5 Internet Dating Tips

You’ve undoubtedly seen the advertisements on television claiming that one website or another can help you find your true love. Did you ever wonder if it is true? Unless you are one of the lucky few, in a caring and happy relationship, you probably have. Still, if you are like many people, the thought of internet dating seems a bit impersonal, not to mention intimidating and potentially dangerous.

How can meeting a total stranger lead to anything more than painfully awkward silence followed by some crazed stalker following you home and going through your garbage in search of mementos?  The internet has come a long way since its creation and there are actually decent, normal people looking for connections. Not everyone online is a 40 year old guy, sitting in his underwear trying to lure children into his mother’s basement.

I know what I am talking about. I am not just randomly throwing out untested advice here. I had memberships with a few internet dating sites before meeting my husband. In fact, that is how I met my husband. A lot of people are astonished when I tell them that, but I can assure you I did meet him online. Way back in 2006, he lived in Orlando, an area that I had never visited, and I lived in Panama City, a lovely little beach town that he had no idea existed.  I was busy working, attending college and living my life and he was equally busy working and living his own life. Had it not been for the magic of online dating, we would have never met.

Because of this experience, and the not-so-happily ever after ones the preceded it, I feel comfortable sharing my knowledge with others. So, here it is; my list of tips and hints for safe, pleasant internet dating. Some of these may apply to traditional dating, as well.

1. Photos- Why? Because the person on the other end is probably just as nervous and skeptical as you are. The person who is looking at your profile wants to see if you look like someone he/she is interested in getting to know. Without a picture of your smiling face, you may never meet your perfect match. Conversely, being the inquisitive person that I am, I have a tendency to believe that someone is hiding something if they have no photo. Therefore, my personal rule was to never answer a sender without a photo. Secret admirers are cute when you’re in 4th grade and get a note from a classmate, but when you are a little older and trying to avoid scams, con artists, polygamists, and murders, secrets are scary.

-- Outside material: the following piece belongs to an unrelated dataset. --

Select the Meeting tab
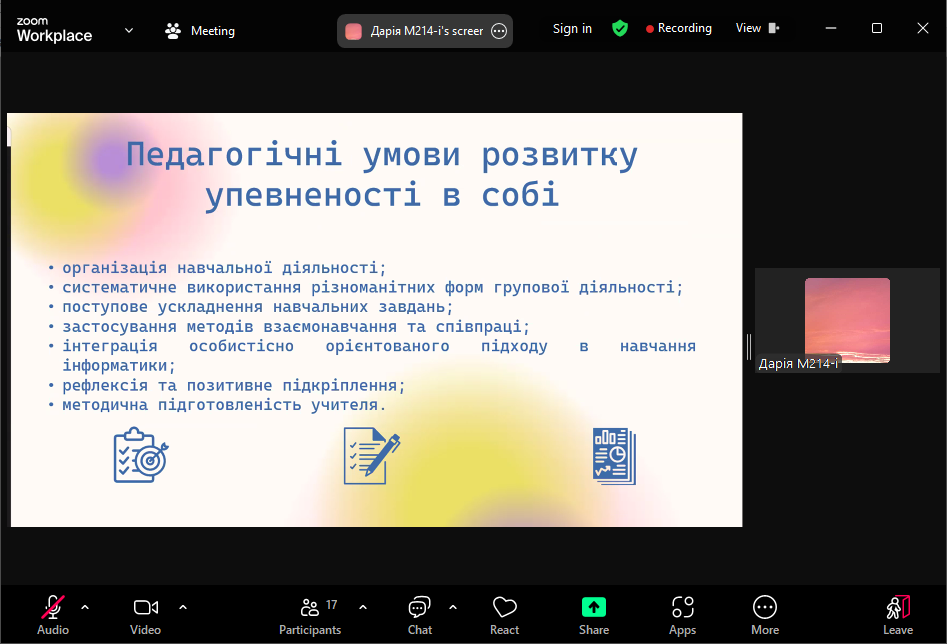 (200, 31)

2. Be Honest- Why? Because you expect it from the other person and because it helps to weed out people who are not compatible with you. We all know the stereotypes of internet dating, men who lie about their finances and women who lie about their looks. There is little that can hide the shock of expecting Channing Tatum and meeting Steve Buscemi.

Do you really want to be the punchline of someone’s joke at the water cooler Monday morning? Be confident; tell your potential mate that you are living frugal to pay off your student loans or that you aren’t built like a super model. Save yourself an uncomfortable conversation weeks or months into a relationship that is destined to fail. Embrace your flaws, everybody has them. You will win points with those who are not concerned about such superficial details and get rid of those who are.

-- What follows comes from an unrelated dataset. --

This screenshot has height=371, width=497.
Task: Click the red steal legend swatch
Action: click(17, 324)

3. Do Your Research- Why? Do I really need to elaborate? Alright, I suppose I owe you some sort of explanation. It isn’t the 1950s. Unfortunately, we no longer live in a world where it’s okay to leave your doors unlocked or take a quiet walk by yourself at night. People are robbed and murdered in broad daylight, while others go about their business. I’m not trying to scare anyone, I merely saying that you can’t take people at their word anymore. For that reason, before I would agree to meet my husband for the first time, I asked him to fax me a copy of his driver’s license so I could perform a background check. Did he think I was a little nuts? Sure. Did I care? No.

You don’t have to take it to the extreme I did, but at the very least search online for any information he or she may have neglected to mention. Although there are no guarantees, a simple internet search can tell you a lot about a person these days. I mean seriously, don’t you guys watch CatFish?

4. Be Realistic- Why? Because there is a pretty good chance you are not going to fall hopelessly in love with the first date you meet. Not only is that unrealistic, it is a bit frightening. I really hope that is not your objective, because you are in for a huge wake up call. Although the ultimate goal for most people who date online is to find a true and lasting relationship, they don’t want to be smothered by a clingy, needy crazy person. And whether you are that psycho or not, if you expect too much too soon, that is the vibe you will send.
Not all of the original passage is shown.